• Alıştırma Gereksinimleri:
1. Dünya Refah Endeksi yazısına göre aşağıdaki ifadeler doğru mu? (a) Legatum Enstitüsü 2007'de Londra'da kurulmuştur. (b) Küresel refah 2015-19 arasında gerilemiştir. (c) Sahra Altı Afrika'daki iyileşme son on yıldır sürmektedir. Her birine evet ya da hayır deyin ve karara dayanak olan sözleri yazıdan aynen alıntılayın.
2. Dünya Refah Endeksi yazısında "2021 Dünya Refah" ifadesini içeren sözlerle açılıp "ulusun refahı yükselir." ile kapanan bölümü aynen yineleyin.
3. Dünya Refah Endeksi yazısına göre şu soruları yanıtlayın:
(a) Pandeminin başından eylül ayı sonuna kadar hayatını kaybedenlerin sayısı yaklaşık kaça yükselmiştir?
(b) Sonuçlar bu yılın hangi ayında açıklanmıştır?
(c) Ekonomilerin kalitesinin bozulmasından en olumsuz etkilenenlerin başında hangi ülkeler gelmektedir?

• Sayfa Alıntısı:
□ □ □ □ □ □ □

Ortak Akıl Politika Geliştirme

2021 Dünya Refah Endeksi ve Türkiye – Sönmez Çetinkaya

Birleşik Krallığın başkenti Londra’da 2007 yılında kurulmuş olan Legatum Enstitüsü adlı düşünce kuruluşu, her yıl Dünya Refah Endeksi yayımlıyor. İçinde bulunulan yılın Eylül ayına kadar elde edilen veriler üzerinden belirlenen sonuçlar bu yılın kasım ayında açıklandı.

Legatum’a göre, yurttaşların özgürlük ve güvenliklerinin herkesi kapsayıcı bir şekilde geliştirilme düzeyi, söz konusu toplumun refah açısından dünya sıralamasındaki yerini belirlemenin temelidir.

Bir başka belirleyici unsur da, ulusu oluşturan bireylerin yetenek ve düşünce ürünlerinin gelişmesi için sağlanan olanaklardır. Her bireyin potansiyelini kullanmasına fırsat tanınan ekonomilerde, ailelerden başlayarak, toplulukların ve sonuçta ulusun refahı yükselir.

Bu süreçte önemli diğer koşullar arasında siyasi iktidar gücünü elinde bulunduranların hukukun üstünlüğü ilkesi üzerinden, yurttaşlarına hesap verebilir, dürüst bir yönetim sergilemeleri de yer alır. Ayrıca  zor durumlarda, iktidar gücüne sahip olanlardan, ülkelerindeki toplulukların kültürüne saygı göstererek onlar arasındaki bağı güçlendirici politikalar izlemesi beklenir. Hangi refah düzeyinde olunursa olunsun, esas olan,  hukukun üstünlüğü doğrultusunda, bireyler arasındaki güvene dayalı güçlü sosyal sermaye oluşturmak ve bireysel özgürlüğü koruyup yükselterek bölücülüğün önüne geçmek refah düzeyinin belirlenmesinde son derece önemlidir.

 

Küresel Çerçevede Genel Bulgular

* 2015-19 arasında kararlı bir şekilde iyileşen küresel refah, son iki yıldır yatay bir seyir izlemeye başlamıştır.

* Bu durumun nedenlerinin başında pandemi gelmektedir. Ancak ifade ve toplanma özgürlüğündeki gerilemelerin de nedenler arasında olduğu anlaşılmaktadır.

* Yüksek refah düzeyine sahip Kuzey Amerika ve Batı Avrupa’daki refah düzeyinin son iki yıldır durgun olmasına karşın,  refah düzeyi düşük Sahra Altı Afrika’da son on yıldır süren iyileşmenin devamı olumludur.

* Pandemi, küresel çerçevede ölümlerde artışa neden olmuştur. Pandeminin başından bu yana geçen eylül ayı sonuna kadar hayatını kaybedenlerin sayısı yaklaşık beş milyona yükselmiştir.

* Pandeminin önünün alınamamış olması, küresel sağlık sistemi üzerindeki olumsuz etkileri yanında, küresel çapta ekonomilerin kalitesini de büyük ölçüde bozmuştur. Bundan en olumsuz etkilenenlerin başında refah düzeyi yüksek Kuzey Amerika ülkeleri gelmektedir.

□ □ □ □ □ □ □

(Kayıtlı öğeler)
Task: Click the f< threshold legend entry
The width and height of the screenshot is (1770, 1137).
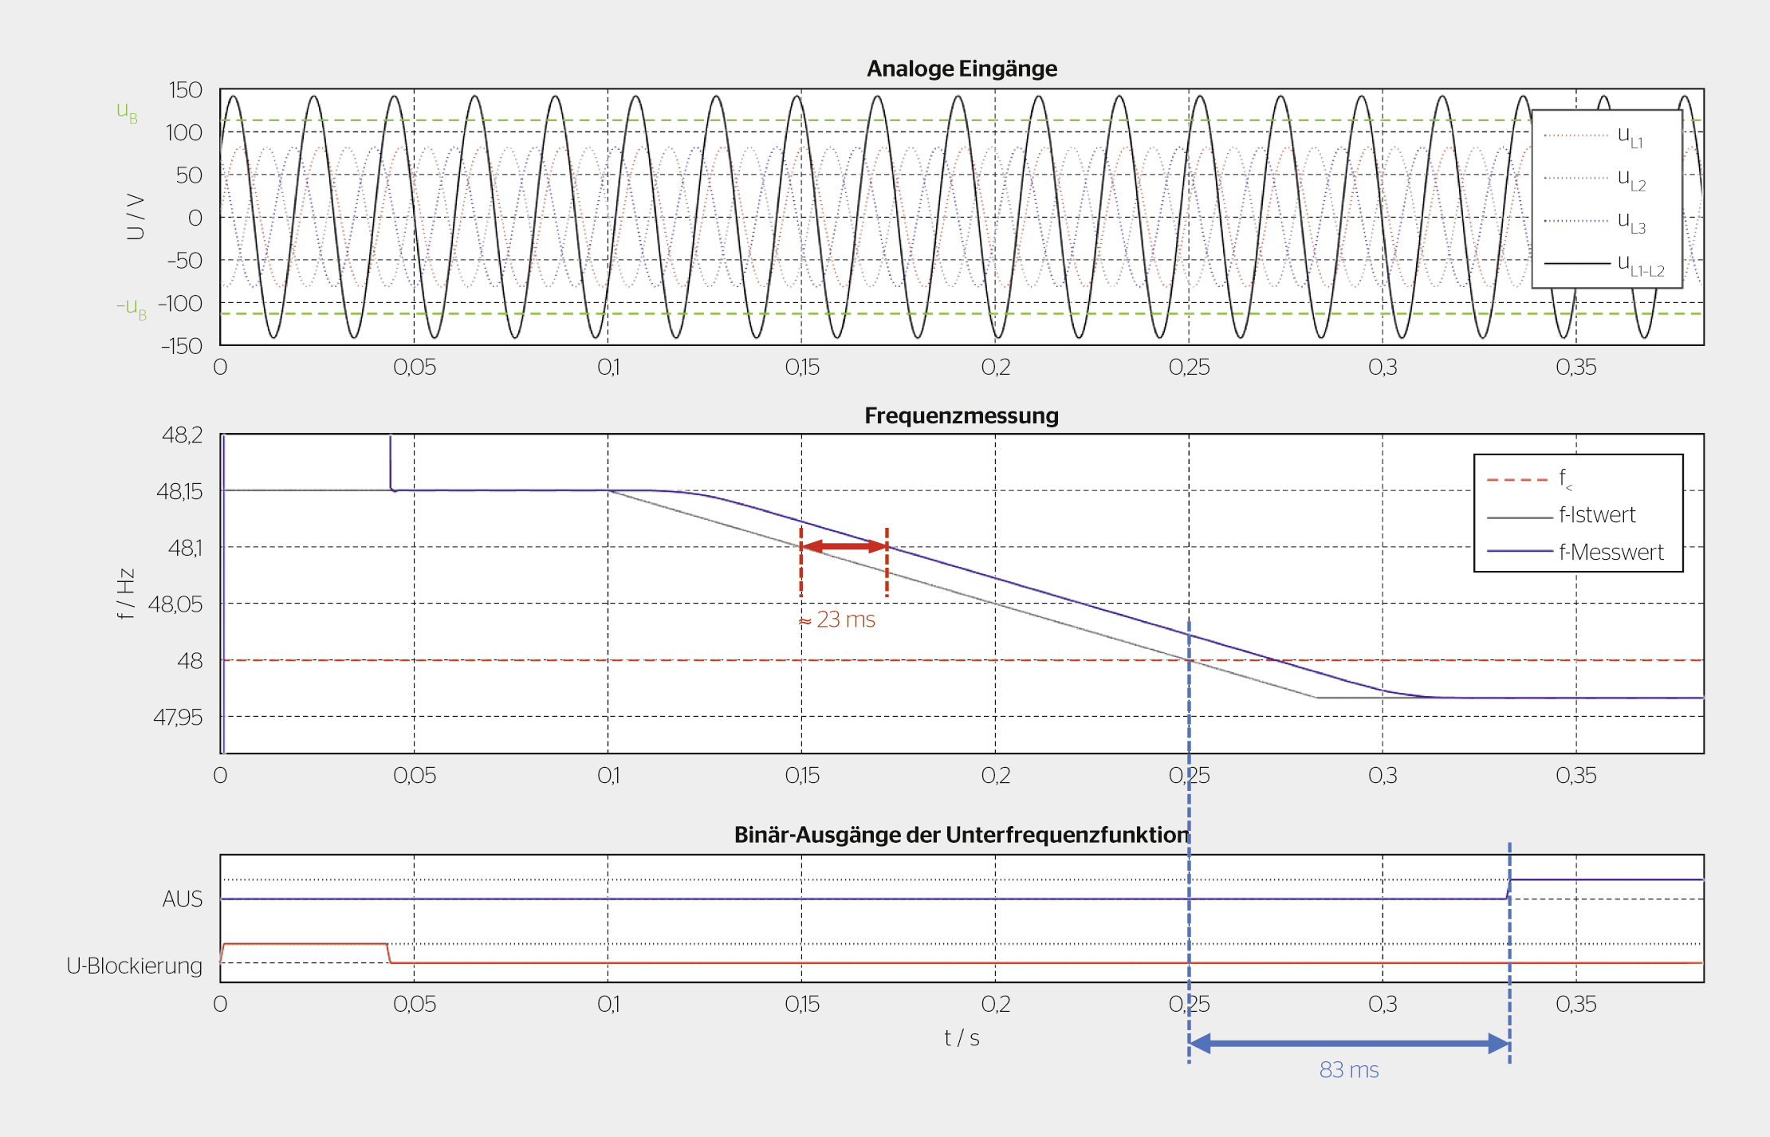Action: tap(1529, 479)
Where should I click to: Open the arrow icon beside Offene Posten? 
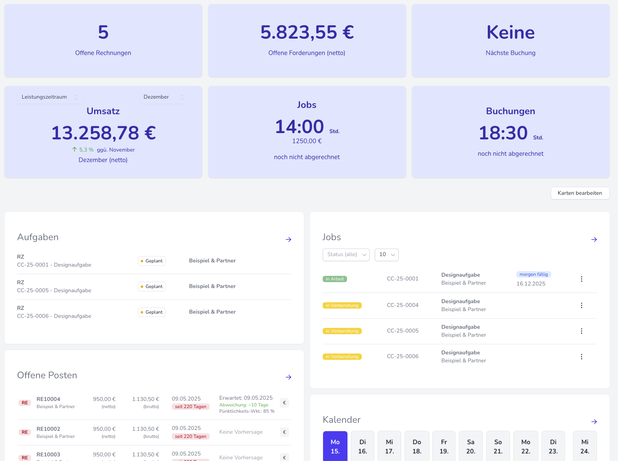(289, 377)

□ □ □ □ □ □ □

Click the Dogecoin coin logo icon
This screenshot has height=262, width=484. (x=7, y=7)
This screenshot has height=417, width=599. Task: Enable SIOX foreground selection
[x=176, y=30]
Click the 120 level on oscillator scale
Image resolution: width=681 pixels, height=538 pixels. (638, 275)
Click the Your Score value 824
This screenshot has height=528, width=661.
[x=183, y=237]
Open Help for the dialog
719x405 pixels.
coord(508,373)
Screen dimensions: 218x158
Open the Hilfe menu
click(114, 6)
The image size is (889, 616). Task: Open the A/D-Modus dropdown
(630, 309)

□ □ □ □ □ □ □

• Görev Sonuçları:
1.
(a) Evet: "Birleşik Krallığın başkenti Londra’da 2007 yılında kurulmuş olan Legatum Enstitüsü"
(b) Hayır: "2015-19 arasında kararlı bir şekilde iyileşen küresel refah"
(c) Evet: "refah düzeyi düşük Sahra Altı Afrika’da son on yıldır süren iyileşmenin devamı olumludur"

2.
2021 Dünya Refah Endeksi ve Türkiye – Sönmez Çetinkaya

Birleşik Krallığın başkenti Londra’da 2007 yılında kurulmuş olan Legatum Enstitüsü adlı düşünce kuruluşu, her yıl Dünya Refah Endeksi yayımlıyor. İçinde bulunulan yılın Eylül ayına kadar elde edilen veriler üzerinden belirlenen sonuçlar bu yılın kasım ayında açıklandı.

Legatum’a göre, yurttaşların özgürlük ve güvenliklerinin herkesi kapsayıcı bir şekilde geliştirilme düzeyi, söz konusu toplumun refah açısından dünya sıralamasındaki yerini belirlemenin temelidir.

Bir başka belirleyici unsur da, ulusu oluşturan bireylerin yetenek ve düşünce ürünlerinin gelişmesi için sağlanan olanaklardır. Her bireyin potansiyelini kullanmasına fırsat tanınan ekonomilerde, ailelerden başlayarak, toplulukların ve sonuçta ulusun refahı yükselir.

3.
(a) Yaklaşık beş milyona.
(b) Kasım ayında.
(c) Refah düzeyi yüksek Kuzey Amerika ülkeleri.